The storage 514 may include, but not limited to, magnetic disks, magnetic tapes, CD-ROMs, CD-RWs, DVDs, flash drives or any other medium which can be used to store information and can be accessed by the computer system 502. In various embodiments of the present invention, the storage 514 contains program instructions for implementing the described embodiments.
The present invention may suitably be embodied as a computer program product for use with the computer system 502. The method described herein is typically implemented as a computer program product, comprising a set of program instructions which is executed by the computer system 502 or any other similar device. The set of program instructions may be a series of computer readable codes stored on a tangible medium, such as a computer readable storage medium (storage 514), for example, diskette, CD-ROM, ROM, flash drives or hard disk, or transmittable to the computer system 502, via a modem or other interface device, over either a tangible medium, including but not limited to optical or analogue communications channel(s) 508. The implementation of the invention as a computer program product may be in an intangible form using wireless techniques, including but not limited to microwave, infrared, bluetooth or other transmission techniques. These instructions can be preloaded into a system or recorded on a storage medium such as a CD-ROM, or made available for downloading over a network such as the internet or a mobile telephone network. The series of computer readable instructions may embody all or part of the functionality previously described herein.
The present invention may be implemented in numerous ways including as an apparatus, method, or a computer program product such as a computer readable storage medium or a computer network wherein programming instructions are communicated from a remote location.
While the exemplary embodiments of the present invention are described and illustrated herein, it will be appreciated that they are merely illustrative.

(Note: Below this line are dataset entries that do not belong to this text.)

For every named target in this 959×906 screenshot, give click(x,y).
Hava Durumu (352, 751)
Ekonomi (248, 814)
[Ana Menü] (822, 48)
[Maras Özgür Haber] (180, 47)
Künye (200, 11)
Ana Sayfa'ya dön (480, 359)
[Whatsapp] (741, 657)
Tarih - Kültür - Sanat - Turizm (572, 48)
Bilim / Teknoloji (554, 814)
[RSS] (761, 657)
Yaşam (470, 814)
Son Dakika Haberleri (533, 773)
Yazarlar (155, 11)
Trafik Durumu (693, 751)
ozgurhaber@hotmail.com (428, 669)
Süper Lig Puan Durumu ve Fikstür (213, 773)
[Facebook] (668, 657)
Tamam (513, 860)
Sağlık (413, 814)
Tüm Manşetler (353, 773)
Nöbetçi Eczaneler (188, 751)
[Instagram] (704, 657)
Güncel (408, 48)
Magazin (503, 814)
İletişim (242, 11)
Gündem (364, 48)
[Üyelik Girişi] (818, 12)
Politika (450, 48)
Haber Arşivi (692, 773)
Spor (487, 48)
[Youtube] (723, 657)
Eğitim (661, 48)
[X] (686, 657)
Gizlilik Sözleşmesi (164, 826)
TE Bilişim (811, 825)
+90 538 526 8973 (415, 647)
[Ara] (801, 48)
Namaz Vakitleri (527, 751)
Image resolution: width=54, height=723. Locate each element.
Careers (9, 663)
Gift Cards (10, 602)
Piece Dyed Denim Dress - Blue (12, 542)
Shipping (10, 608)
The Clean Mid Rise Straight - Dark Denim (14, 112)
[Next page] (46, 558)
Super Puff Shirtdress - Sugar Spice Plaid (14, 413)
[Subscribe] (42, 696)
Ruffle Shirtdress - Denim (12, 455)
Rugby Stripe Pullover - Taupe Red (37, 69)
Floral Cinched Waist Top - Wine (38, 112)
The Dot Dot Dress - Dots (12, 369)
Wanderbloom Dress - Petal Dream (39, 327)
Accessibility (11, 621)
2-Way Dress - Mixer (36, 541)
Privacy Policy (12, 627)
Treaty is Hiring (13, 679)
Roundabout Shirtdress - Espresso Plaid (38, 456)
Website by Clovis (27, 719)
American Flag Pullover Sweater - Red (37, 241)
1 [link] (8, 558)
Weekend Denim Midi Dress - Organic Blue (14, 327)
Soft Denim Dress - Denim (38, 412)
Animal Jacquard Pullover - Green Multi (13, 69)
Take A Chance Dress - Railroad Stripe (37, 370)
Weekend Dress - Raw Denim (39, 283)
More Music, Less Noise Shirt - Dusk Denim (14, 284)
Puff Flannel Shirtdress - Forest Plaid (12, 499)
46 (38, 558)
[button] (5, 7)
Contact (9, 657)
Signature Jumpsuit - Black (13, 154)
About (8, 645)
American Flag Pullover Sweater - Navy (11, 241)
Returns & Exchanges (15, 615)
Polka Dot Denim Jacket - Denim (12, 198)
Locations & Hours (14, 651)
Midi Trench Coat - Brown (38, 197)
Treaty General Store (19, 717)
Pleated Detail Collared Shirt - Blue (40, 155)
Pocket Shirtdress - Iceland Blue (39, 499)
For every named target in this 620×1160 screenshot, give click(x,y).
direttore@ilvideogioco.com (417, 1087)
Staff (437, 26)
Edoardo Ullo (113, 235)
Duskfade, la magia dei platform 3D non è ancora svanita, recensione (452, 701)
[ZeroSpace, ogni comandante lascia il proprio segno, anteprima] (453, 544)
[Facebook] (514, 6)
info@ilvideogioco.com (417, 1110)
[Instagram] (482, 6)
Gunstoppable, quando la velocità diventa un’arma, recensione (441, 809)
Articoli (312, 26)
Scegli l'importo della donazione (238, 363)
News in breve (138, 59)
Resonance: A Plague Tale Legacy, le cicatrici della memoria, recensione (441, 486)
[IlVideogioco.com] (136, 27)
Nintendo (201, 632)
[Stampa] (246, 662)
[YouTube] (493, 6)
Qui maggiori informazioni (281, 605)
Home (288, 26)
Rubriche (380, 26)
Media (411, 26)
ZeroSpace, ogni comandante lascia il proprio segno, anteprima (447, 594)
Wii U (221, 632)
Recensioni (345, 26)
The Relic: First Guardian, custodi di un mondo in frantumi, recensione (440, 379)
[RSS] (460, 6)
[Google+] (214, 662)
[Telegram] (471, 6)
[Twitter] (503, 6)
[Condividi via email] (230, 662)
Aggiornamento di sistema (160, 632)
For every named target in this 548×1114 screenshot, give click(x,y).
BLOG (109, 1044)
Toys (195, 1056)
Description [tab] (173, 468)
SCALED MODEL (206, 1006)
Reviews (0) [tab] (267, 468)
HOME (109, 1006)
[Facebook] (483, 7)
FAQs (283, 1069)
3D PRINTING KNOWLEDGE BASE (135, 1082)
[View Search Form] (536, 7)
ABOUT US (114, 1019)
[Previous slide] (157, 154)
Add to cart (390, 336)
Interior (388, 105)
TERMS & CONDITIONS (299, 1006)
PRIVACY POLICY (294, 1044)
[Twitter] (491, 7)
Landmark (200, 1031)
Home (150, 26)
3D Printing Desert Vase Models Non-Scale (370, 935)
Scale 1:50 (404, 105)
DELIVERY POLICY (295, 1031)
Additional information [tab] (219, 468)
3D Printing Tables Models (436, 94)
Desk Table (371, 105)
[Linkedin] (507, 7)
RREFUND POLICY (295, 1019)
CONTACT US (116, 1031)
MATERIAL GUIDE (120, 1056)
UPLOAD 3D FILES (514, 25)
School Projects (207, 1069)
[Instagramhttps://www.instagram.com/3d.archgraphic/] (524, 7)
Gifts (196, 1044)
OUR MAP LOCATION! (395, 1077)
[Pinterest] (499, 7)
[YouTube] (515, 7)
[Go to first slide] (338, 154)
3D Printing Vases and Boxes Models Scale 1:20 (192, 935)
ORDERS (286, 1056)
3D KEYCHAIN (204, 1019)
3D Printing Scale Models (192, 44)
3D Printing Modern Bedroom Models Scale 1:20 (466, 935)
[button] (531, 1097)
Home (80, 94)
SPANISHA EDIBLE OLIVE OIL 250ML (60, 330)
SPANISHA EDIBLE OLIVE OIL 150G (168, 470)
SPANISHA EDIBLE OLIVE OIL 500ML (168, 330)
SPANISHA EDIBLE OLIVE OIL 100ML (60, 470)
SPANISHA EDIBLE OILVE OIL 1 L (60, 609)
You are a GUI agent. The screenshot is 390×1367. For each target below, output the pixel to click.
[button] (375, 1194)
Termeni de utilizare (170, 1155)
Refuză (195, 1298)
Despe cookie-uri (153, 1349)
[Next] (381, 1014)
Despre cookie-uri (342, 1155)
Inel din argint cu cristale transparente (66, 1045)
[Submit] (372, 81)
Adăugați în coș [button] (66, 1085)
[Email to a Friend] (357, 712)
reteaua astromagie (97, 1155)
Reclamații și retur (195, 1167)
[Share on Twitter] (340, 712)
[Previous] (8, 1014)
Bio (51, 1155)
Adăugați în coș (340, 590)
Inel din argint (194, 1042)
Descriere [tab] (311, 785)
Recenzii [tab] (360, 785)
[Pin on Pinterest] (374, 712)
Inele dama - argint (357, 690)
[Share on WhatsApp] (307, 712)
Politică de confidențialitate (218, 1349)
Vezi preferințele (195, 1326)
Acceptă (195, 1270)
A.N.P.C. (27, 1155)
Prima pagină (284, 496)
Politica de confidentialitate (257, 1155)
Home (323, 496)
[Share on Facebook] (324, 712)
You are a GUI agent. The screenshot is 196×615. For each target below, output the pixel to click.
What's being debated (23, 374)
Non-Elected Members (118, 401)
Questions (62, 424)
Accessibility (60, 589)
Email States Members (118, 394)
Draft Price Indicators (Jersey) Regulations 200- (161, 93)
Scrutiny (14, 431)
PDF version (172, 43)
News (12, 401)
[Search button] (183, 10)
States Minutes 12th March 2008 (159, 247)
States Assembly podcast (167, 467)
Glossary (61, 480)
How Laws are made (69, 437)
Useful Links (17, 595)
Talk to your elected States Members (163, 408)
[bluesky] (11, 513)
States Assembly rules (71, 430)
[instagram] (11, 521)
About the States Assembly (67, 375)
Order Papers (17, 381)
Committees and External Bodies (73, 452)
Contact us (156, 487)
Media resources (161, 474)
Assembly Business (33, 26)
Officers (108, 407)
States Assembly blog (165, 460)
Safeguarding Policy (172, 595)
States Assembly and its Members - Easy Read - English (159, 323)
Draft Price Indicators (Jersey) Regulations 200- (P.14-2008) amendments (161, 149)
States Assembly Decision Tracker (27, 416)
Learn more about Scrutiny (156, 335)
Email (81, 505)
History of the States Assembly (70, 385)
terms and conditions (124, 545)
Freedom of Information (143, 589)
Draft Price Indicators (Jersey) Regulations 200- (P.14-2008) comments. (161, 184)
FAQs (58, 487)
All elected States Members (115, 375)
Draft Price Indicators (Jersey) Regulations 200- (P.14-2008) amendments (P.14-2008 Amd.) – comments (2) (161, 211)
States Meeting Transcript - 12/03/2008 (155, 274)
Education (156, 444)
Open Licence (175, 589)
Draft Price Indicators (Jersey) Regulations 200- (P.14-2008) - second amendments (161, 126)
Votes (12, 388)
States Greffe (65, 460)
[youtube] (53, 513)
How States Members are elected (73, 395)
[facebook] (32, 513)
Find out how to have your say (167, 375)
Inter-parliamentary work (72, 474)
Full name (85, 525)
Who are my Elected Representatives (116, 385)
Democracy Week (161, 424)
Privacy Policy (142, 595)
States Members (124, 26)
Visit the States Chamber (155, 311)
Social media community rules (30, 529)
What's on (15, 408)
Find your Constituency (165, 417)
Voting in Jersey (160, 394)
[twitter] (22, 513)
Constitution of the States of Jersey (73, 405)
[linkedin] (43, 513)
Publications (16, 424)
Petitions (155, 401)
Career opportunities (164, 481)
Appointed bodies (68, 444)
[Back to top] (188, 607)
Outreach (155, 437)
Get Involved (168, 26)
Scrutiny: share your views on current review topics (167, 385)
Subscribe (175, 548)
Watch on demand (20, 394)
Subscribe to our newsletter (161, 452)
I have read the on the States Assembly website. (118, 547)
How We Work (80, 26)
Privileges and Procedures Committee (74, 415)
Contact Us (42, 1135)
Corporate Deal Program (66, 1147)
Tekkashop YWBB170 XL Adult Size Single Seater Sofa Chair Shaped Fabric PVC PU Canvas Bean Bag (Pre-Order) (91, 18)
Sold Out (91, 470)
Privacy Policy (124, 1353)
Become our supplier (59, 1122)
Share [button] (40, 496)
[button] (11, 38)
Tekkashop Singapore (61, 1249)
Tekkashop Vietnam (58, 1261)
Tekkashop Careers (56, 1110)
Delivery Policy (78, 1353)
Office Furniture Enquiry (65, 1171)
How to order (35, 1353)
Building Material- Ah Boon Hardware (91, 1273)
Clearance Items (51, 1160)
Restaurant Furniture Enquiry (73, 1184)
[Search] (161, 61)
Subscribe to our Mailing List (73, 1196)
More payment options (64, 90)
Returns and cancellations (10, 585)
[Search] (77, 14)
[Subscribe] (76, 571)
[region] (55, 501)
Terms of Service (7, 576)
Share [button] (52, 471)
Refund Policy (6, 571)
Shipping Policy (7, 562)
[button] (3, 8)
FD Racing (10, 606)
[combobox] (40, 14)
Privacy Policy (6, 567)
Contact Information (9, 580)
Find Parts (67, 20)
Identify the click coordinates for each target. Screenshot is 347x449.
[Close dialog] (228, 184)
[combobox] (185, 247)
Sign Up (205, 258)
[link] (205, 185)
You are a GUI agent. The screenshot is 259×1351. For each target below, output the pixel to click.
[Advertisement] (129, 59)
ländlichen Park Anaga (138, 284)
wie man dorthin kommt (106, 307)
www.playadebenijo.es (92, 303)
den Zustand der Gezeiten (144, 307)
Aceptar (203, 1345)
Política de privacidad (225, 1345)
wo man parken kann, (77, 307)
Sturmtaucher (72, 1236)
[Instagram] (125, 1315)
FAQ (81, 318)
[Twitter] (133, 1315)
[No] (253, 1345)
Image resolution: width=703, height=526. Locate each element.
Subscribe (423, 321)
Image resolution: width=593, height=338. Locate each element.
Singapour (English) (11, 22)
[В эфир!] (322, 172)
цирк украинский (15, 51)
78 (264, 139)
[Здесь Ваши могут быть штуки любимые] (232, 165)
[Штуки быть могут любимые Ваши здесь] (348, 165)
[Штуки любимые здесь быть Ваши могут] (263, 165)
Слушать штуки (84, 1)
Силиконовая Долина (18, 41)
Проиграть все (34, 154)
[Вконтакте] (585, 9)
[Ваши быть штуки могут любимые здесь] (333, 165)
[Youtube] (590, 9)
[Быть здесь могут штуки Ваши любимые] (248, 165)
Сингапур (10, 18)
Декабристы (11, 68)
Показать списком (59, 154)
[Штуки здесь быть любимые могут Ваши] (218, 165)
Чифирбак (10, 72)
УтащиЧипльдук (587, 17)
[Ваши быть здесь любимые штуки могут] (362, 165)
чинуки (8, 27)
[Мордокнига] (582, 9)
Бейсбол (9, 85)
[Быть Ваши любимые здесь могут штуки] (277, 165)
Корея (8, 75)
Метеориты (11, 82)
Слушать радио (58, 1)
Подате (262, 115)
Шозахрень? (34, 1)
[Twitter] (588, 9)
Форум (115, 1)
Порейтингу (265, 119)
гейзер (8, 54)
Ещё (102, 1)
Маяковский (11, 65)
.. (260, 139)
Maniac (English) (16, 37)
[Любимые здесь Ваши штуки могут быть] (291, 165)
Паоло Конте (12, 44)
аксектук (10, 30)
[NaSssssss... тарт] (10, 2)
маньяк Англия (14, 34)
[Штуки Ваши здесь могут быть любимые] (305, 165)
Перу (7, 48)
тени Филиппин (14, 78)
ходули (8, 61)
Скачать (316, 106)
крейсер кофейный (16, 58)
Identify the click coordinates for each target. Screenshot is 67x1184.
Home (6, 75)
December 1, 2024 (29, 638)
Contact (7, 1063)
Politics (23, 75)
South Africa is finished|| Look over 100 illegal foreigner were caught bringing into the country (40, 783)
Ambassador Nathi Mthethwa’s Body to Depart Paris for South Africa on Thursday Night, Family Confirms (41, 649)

It will be understood by those skilled in the art that various modifications in form and detail may be made therein without departing from or offending the spirit and scope of the invention as defined by the appended claims.

Claims

We claim:

1. A system for automatically extracting and analyzing data from one or more data sources, the system comprising:

a platform manager configured to provide one or more options for configuring one or more rules for data extraction;

a web scraping and crawling module configured to extract data from one or more data sources by executing one or more data extraction jobs using the one or more configured rules;

an information extraction engine configured to:

analyze the extracted data by performing one or more analytical operations, decipher the analyzed data using pre-stored vocabularies and classify the deciphered data; and

convert at least one of: the analyzed data, the deciphered data and the classified data to one or more formats for use by at least one of: one or more enterprise applications, enterprise portals and one or more communication channels.

2. The system of claim 1, wherein the one or more data sources comprise websites, webpages, web documents and any other data sources associated with the World Wide Web.

3. The system of claim 1, wherein the one or more configured rules comprise crawling rules, extraction rules, conversion rules, business rules and navigation rules.

4. The system of claim 1, wherein the one or more data extraction jobs comprise one or more configuration flows that are executed for data extraction and further wherein the one or more configurations flows are created by associating one or more configurable components with each of the one or more configuration flows.

5. The system of claim 4, wherein the one or more configurable components associated with each of the one or more configuration flows comprise the one or more configured rules, one or more configurable parameters and one or more analysis components.

6. The system of claim 1, wherein the web scraping and crawling module is further configured to rank the extracted data based on at least one of: keyword priorities and priorities assigned to the one or more data sources associated with the one or more data extraction jobs.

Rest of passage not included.